One-third of the Goods . . . £96,540
One-third of the Passengers . 30,240
--------
£126,780
--------
Annual expenses . . . . . £385,000
Returns. . . . . . . . 126,780
--------
Annual deficiency . . . . £258,220
--------
To meet an outlay of £7,500,000.

“But the probability is that canals would reduce their rates one-half; and thus, competing wholesomely, extinguish the railway. The coach-masters would do the same thing—run for twelve months at half the present fares, and then not one man in his senses would risk his bones on the railway. The innkeepers would follow a course precisely similar, and give nice smoking dinners, foaming tankards and bottles of beeswing at so cheap a rate, and meet their customers with so good humoured faces, and do so many of those kind offices that legions would flock to the hospitable road. And while all this was going on, and the thousands of men which the authors of this ridiculous scheme had expected to send upon the parish were thriving, the solitary stranger who had nobody to tell him better would go swinging at the tail of the engine, bumping first on the iron plates on this side and then on the iron plates on that side; and if he escaped being scalded to death by the bursting of his engine, or having all his bones broken by collision with another, he would be fain to rest for the night within some four bare walls and gnaw a mouldy crust which he brought in his pocket, or, as an alternative of luxury, wade some ten miles through the mire, and feast upon a rasher of rusty bacon and a tankard of the smallest ale at the nearest hedge alehouse.”

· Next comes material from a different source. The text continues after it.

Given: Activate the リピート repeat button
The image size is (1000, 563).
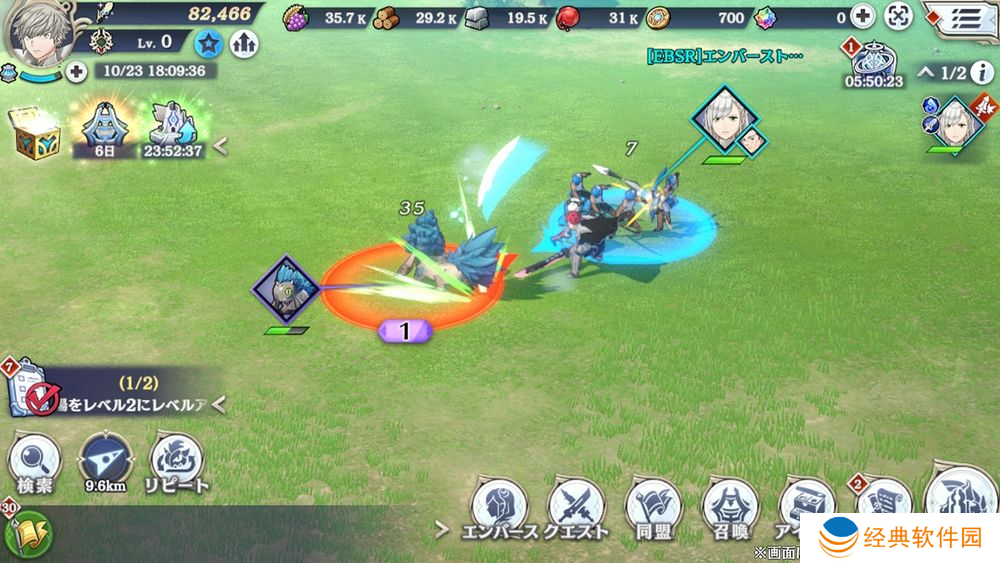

All this now sounds inexpressibly droll, and yet this prophet of evil was not entirely wrong; nay, in some important particulars he was more right than the railway promoters, whom he so heartily detested. The railway did cost nearly seven millions instead of four millions as calculated by the projectors, and the cost of working before the amalgamation with the Grand Junction did amount to £380,000 per annum: two figure facts which would have effectually crushed speculation could they have been proved in 1831; but then the per contra of traffic was equally astounding in its overflow, instead of one-third of the existing traffic, or £126,780 a-year allowed by the pamphleteer, the London and Birmingham earned a gross revenue of nearly £900,000, while still leaving a traffic in heavy goods on the canals sufficient to pay from £6 to £30 per cent. to the proprietors, in spite of a reduction of rates of upwards of £50 per cent. Indeed this traffic actually increased on the Grand Junction Canal, since the opening of the Birmingham Railway, from £750,000 in 1836, to £1,160,000 in 1847.

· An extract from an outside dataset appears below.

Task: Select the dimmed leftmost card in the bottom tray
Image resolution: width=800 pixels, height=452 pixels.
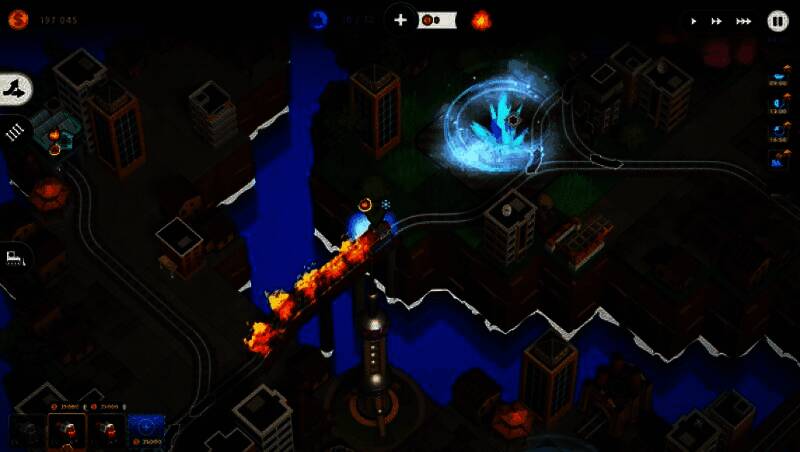Action: tap(25, 432)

Perhaps on no point would the expectation of the most sanguine among the early projectors of railways been more satisfactorily exceeded than in regard to safety. Swiftness, and cheapness, and power, acute intelligent engineers foresaw; but that millions of passengers should be whirled along at a speed varying from twenty to fifty miles an hour with more safety than they could have secured by walking a-foot, would have seemed an anticipation of the very wildest character. Yet such is the case. In 1850, upwards of seventy millions of souls were conveyed by railway; when eleven passengers were killed and fifty-four injured, or less than one to each million of passengers conveyed.

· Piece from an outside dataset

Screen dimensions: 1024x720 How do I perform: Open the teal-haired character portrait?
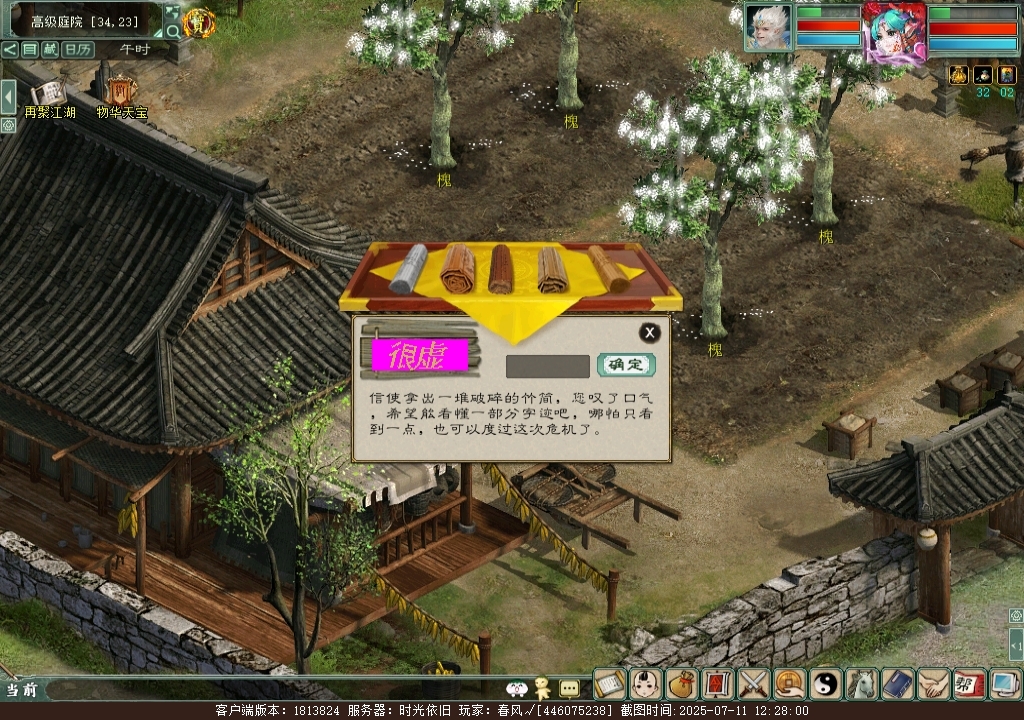point(895,33)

Even at the risk of seeming trite, prosy, and common-place, it is right to remind the young generation who consider the purchase of a railway ticket gives them a right to grumble at a thousand imaginary defects and deficiencies in railway management, how great are the advantages in swiftness, economy, and safety, which they enjoy through the genius, enterprise, and stubborn perseverance of George Stephenson and his friends and pupils in 1825.

EUSTON STATION.

This station was an after-thought, the result of early experience in railway traffic. Originally the line was to have ended at Camden Town, but a favourable opportunity led to the purchase of fifteen acres, which has turned out most convenient for the public and the proprietors. It is only to be regretted that it was not possible to bring the station within a few yards of the New Road, so as to render the stream of omnibuses between Paddington and the City available, without compelling the passenger to perspire under his carpet-bag, railway-wrapper, umbrella, and hat-box, all the way from the platform to the edge of Euston Square.